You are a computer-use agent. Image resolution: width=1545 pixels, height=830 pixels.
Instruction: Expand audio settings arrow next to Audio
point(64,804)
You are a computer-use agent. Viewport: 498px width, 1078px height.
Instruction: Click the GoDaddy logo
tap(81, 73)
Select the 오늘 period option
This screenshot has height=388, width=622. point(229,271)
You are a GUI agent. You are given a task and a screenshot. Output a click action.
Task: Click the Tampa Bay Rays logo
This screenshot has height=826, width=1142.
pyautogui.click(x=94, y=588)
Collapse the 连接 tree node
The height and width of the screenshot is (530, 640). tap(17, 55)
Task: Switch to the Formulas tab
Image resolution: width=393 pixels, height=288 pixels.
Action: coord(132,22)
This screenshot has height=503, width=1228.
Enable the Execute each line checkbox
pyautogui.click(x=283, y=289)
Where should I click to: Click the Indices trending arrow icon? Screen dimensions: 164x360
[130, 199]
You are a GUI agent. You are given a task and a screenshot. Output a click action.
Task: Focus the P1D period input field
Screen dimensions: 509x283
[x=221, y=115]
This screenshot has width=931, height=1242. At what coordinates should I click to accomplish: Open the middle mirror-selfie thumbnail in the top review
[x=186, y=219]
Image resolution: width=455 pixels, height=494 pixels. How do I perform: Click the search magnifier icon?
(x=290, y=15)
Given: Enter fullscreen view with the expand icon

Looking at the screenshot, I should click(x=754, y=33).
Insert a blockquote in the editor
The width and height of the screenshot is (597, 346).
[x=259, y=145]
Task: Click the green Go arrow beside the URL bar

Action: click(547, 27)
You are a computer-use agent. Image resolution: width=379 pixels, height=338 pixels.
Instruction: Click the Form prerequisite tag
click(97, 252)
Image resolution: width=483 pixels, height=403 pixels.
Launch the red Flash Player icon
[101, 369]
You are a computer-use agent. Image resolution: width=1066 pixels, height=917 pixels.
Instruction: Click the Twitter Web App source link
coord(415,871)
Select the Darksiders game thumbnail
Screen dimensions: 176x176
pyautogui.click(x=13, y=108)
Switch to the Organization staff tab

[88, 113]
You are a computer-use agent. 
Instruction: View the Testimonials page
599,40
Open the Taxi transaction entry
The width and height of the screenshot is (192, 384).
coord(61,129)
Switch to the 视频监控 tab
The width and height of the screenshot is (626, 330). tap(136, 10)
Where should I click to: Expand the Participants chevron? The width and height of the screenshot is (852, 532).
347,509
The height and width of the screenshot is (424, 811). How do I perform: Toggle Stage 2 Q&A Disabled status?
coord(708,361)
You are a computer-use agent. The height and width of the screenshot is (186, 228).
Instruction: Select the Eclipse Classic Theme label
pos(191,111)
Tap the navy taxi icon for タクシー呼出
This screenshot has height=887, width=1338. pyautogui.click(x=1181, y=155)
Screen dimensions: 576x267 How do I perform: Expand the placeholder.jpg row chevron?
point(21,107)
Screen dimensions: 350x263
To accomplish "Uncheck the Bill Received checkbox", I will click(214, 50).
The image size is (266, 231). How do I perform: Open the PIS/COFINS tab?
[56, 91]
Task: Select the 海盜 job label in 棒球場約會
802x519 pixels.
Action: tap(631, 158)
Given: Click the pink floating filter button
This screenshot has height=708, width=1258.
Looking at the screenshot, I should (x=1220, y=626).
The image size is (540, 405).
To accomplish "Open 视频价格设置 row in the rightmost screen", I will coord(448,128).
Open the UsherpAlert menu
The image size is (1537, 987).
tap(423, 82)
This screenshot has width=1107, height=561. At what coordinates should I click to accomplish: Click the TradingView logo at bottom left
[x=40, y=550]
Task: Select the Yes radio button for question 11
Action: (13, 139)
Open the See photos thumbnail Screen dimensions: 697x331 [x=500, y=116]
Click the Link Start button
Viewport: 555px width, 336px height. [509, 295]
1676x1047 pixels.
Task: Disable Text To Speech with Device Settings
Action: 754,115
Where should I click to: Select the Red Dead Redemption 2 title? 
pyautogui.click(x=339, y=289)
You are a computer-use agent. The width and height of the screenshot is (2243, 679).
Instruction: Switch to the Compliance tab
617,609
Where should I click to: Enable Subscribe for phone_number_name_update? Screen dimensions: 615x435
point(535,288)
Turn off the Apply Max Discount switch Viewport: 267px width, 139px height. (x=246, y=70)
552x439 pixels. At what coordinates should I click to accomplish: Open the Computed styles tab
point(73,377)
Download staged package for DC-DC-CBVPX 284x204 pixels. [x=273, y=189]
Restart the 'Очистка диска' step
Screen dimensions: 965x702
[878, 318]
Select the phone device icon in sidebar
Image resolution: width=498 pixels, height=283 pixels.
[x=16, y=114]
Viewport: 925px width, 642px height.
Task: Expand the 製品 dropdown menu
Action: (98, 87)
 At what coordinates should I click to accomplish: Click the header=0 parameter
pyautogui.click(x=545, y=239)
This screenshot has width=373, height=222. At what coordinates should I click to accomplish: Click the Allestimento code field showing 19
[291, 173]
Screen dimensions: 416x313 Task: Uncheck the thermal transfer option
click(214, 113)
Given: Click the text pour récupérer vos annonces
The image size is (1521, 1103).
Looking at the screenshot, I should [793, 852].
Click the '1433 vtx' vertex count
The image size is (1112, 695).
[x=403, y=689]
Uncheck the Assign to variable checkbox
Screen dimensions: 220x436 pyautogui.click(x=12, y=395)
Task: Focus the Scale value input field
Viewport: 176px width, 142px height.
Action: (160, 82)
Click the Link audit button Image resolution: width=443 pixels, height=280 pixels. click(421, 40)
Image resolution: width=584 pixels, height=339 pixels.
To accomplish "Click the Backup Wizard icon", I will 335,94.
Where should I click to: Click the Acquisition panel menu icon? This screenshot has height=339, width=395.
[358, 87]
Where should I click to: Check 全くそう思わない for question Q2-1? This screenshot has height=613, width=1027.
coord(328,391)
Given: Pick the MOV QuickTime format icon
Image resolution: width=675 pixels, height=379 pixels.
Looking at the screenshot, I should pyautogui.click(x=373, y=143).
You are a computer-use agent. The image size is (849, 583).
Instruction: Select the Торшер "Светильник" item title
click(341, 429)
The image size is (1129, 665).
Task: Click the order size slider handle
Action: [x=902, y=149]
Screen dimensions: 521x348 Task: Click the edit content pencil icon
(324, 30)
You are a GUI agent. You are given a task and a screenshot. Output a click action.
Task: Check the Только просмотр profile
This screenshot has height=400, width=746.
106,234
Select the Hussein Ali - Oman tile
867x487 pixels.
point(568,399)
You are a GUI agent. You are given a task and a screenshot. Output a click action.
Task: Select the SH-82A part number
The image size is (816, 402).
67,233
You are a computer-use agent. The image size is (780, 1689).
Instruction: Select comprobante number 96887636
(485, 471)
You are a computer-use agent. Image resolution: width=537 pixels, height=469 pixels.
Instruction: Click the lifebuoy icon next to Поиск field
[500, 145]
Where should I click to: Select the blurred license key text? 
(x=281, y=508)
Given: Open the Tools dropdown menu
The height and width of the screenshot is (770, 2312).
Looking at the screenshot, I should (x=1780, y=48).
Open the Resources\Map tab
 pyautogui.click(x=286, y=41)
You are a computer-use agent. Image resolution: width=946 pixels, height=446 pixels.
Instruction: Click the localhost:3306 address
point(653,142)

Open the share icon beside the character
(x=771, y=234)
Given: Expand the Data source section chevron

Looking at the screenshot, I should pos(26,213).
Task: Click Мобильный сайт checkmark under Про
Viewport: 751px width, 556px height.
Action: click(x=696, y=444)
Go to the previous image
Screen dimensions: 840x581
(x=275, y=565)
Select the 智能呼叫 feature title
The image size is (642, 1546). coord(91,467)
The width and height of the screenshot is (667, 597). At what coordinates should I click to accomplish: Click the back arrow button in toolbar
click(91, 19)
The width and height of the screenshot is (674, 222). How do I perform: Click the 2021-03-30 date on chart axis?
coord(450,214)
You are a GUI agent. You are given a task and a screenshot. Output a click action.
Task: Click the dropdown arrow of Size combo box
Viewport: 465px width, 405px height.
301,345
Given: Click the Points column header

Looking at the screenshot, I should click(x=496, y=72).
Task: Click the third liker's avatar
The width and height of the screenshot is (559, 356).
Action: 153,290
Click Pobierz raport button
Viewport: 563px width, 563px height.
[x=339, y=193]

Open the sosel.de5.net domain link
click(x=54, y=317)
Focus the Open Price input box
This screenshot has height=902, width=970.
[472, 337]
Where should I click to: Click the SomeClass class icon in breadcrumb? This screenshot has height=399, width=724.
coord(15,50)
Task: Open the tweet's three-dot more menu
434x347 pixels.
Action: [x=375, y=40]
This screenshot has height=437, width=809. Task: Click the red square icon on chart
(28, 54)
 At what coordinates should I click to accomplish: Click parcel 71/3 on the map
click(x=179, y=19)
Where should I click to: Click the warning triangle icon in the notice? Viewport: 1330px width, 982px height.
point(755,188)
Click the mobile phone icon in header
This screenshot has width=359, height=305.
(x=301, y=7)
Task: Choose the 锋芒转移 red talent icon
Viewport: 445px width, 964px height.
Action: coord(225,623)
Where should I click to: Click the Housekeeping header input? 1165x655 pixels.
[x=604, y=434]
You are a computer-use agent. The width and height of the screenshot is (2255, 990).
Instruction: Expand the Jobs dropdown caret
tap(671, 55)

## Work order
If the string "Focus" appears in a line of the entries, report the line.

## Solution
Task: Focus the P1D period input field
Task: Focus the Scale value input field
Focus the Open Price input box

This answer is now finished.